- **The task**:
Your answer should be every line from the records that contains "card".

Collected data entries
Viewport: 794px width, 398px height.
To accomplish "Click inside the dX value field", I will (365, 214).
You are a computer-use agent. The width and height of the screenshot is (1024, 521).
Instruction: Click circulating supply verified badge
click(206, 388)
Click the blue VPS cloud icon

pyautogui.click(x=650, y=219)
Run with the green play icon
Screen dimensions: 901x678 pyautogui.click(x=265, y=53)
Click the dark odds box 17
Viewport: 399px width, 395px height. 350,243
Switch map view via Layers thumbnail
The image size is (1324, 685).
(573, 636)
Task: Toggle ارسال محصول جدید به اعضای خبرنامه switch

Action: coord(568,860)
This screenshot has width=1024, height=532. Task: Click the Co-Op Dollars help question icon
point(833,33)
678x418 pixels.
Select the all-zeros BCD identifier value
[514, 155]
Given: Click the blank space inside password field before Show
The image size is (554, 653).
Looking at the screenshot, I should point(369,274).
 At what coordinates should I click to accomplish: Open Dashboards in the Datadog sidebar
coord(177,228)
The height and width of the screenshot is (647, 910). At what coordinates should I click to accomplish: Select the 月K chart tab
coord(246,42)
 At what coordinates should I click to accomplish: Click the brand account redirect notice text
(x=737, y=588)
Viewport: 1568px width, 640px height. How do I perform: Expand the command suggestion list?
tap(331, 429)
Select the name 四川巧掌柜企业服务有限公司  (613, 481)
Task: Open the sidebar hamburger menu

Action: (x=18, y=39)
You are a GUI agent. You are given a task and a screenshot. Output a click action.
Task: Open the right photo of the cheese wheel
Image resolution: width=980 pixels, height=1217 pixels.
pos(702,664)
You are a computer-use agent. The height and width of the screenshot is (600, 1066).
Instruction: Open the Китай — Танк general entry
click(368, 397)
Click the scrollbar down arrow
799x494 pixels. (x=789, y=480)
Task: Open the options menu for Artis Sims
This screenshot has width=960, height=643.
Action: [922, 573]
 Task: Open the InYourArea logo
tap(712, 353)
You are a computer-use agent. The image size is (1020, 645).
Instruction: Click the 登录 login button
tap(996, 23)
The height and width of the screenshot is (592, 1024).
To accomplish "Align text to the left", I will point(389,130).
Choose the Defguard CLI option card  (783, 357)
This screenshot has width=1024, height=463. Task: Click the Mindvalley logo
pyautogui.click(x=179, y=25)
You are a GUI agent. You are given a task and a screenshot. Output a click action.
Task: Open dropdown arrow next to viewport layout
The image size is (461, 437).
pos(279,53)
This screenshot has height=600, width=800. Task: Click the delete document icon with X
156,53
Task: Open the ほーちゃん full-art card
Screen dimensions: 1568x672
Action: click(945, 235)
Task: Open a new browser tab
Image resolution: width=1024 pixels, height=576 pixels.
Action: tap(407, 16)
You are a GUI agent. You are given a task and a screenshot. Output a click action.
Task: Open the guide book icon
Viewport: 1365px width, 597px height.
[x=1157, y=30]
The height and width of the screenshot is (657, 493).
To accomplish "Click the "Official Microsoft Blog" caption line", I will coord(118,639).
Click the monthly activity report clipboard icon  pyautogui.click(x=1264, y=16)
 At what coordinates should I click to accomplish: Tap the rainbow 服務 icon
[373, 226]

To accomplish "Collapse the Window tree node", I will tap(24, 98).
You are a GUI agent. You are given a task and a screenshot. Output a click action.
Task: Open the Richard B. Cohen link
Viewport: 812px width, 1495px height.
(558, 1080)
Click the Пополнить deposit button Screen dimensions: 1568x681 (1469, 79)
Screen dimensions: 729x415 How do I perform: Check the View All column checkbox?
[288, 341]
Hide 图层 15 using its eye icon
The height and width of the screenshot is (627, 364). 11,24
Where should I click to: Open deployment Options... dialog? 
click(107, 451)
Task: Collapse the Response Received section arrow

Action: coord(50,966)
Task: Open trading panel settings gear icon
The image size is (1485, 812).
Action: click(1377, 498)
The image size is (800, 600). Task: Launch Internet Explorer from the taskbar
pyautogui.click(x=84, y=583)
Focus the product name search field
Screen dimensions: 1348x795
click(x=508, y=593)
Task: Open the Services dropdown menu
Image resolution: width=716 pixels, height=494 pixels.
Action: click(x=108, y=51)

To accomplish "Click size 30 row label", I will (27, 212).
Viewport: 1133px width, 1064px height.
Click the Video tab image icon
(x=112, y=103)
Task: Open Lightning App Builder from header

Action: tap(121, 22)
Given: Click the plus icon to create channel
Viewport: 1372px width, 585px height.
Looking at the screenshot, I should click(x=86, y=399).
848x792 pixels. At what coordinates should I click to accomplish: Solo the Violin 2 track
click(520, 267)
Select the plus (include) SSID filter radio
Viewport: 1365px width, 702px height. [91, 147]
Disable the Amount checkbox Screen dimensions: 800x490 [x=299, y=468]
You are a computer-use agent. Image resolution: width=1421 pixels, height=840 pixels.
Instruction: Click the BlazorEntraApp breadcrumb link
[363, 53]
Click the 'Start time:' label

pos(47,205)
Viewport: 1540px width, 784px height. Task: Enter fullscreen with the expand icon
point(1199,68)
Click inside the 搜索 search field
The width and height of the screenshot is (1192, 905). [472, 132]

- **Answer to this problem**:
Choose the Defguard CLI option card  (783, 357)
Task: Open the ほーちゃん full-art card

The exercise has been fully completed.